Death tax by stealth… & how to avoid it!
There is no such thing as a ‘death tax in Australia!?!
This is a statement we hear regularly, however, this is not entirely accurate. Unlike the UK, we are fortunate that we do not have a legislated death tax in Australia. That said, your superannuation investments can attract a death tax when paid to your beneficiaries known as Superannuation death benefits tax. This is a little-known fact, hence, our reference, death tax by stealth….
To explain:
Superannuation remains the cornerstone on many Australian’s retirements. We are encouraged to contribute as much as we can afford, within the contribution caps, into superannuation in preparation for retirement and are rewarded with tax advantages to do so.
Tax advantages include tax of only 15% of contributions and earnings prior to retirement and 0% on earnings and income payments when you commence a pension in retirement. Tax free income and earnings sounds perfect. This is true until the point when you die and, if you are not careful, the Government collect a death benefit tax which arguably is a repayment for the concessional tax treatment of your superannuation whilst you are alive.
What is Death Benefits Tax?
When a superannuation fund member dies, their remaining balance is paid out as a death benefit. This can go directly to a beneficiary or through the deceased’s estate. The tax treatment depends on:
The components of the super (taxable vs. tax-free)
The relationship between the deceased and the beneficiary
Whether the benefit is paid as a lump sum or income stream
If the beneficiary is a tax dependant (like a spouse, child under 18, or someone financially dependent), the benefit is generally tax-free.
But if the beneficiary is a non-tax dependant—such as an adult child who is financially independent—they could be taxed up to 17% on the taxable component, or even 32% if insurance proceeds are included. In our experience, adult children receiving a death benefit are typically unaware that a death benefits tax is payable on their parents superannuation benefits.
How to Minimise or avoid a death benefits tax
Like many things in our financial system, careful planning, can overcome the payment of death benefit tax. Here is a summary of the options available to avoid death benefits tax:
Re-contribution Strategy
Once you’re eligible to withdraw from super, you can take out a portion and re-contribute it as a non-concessional (after-tax) contribution. This shifts money from the taxable to the tax-free component, reducing the tax your beneficiaries might pay. Be mindful of contribution caps and age limits—speak to a financial adviser before proceeding.
Nominate the Right Beneficiaries
Make sure your Binding Death Benefit Nomination (BDBN) is up to date and directs your super to tax dependants where possible. This ensures the benefit is paid tax-free and according to your wishes.
Withdraw Super Before Death
If you’re terminally ill or nearing end of life and have met a condition of release, you may choose to withdraw your super and hold it in your personal name. This can avoid death benefits tax altogether, as personal assets aren’t taxed upon inheritance.

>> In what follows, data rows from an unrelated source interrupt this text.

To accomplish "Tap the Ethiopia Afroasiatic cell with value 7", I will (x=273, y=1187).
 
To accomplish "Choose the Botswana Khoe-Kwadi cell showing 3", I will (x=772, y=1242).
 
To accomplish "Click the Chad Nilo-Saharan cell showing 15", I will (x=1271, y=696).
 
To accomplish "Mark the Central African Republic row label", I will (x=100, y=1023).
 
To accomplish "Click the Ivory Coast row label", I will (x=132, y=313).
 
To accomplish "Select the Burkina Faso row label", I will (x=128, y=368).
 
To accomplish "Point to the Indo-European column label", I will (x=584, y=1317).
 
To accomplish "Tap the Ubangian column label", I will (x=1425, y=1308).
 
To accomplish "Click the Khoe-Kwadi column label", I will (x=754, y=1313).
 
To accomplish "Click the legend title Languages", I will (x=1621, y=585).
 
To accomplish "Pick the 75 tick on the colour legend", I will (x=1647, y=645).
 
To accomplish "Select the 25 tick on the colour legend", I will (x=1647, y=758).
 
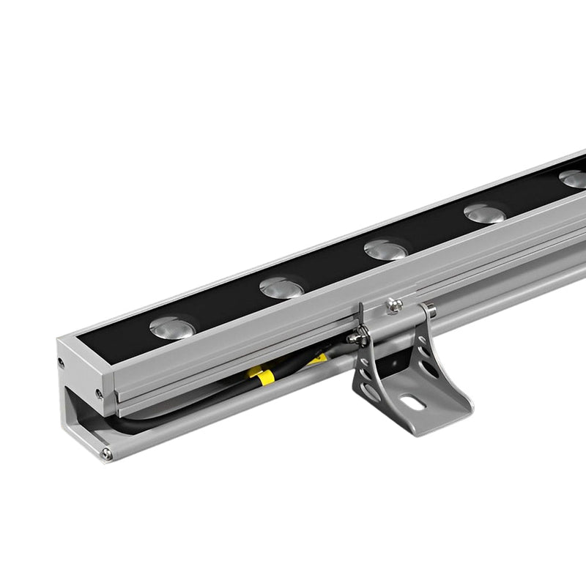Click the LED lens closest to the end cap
tap(172, 327)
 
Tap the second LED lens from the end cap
tap(282, 288)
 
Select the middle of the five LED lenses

Consider whether you still need to superannuation
In the later years of retirement, often we think about this when retirees approach their late 70’s, consider whether you still need superannuation. The tax system can be generous for retirees and ‘cashing out’ your superannuation and investing in your personal name can still be done so without attracting tax. This finds the balance between not paying tax whilst you are alive and preventing your estate paying tax.
Use your Estate Strategically
Sometimes it’s better to direct your super to your legal personal representative (LPR) via your estate. This can offer more flexibility in distribution and may help avoid the Medicare levy in some cases.
Review your plan regularly
Superannuation and tax laws change frequently. Regular reviews with a financial adviser or estate planner can ensure your strategy stays effective and aligned with your goals.
Death benefits tax can be a hidden trap in your estate planning—but it doesn’t have to be. With the right strategies and advice, you can ensure more of your super goes to the people you care about, not the tax office. If you haven’t reviewed your super or estate plan recently, now’s the time. A little planning today can make a big difference tomorrow.
General Advice Warning
The information in this article is general advice only. It does not take into account your objectives, financial situation or needs. Before acting on any information, you should consider the appropriateness of the information provided and the nature of the relevant financial product having regard to your objectives, financial situation and needs. You should seek independent financial advice to discuss your personal circumstances.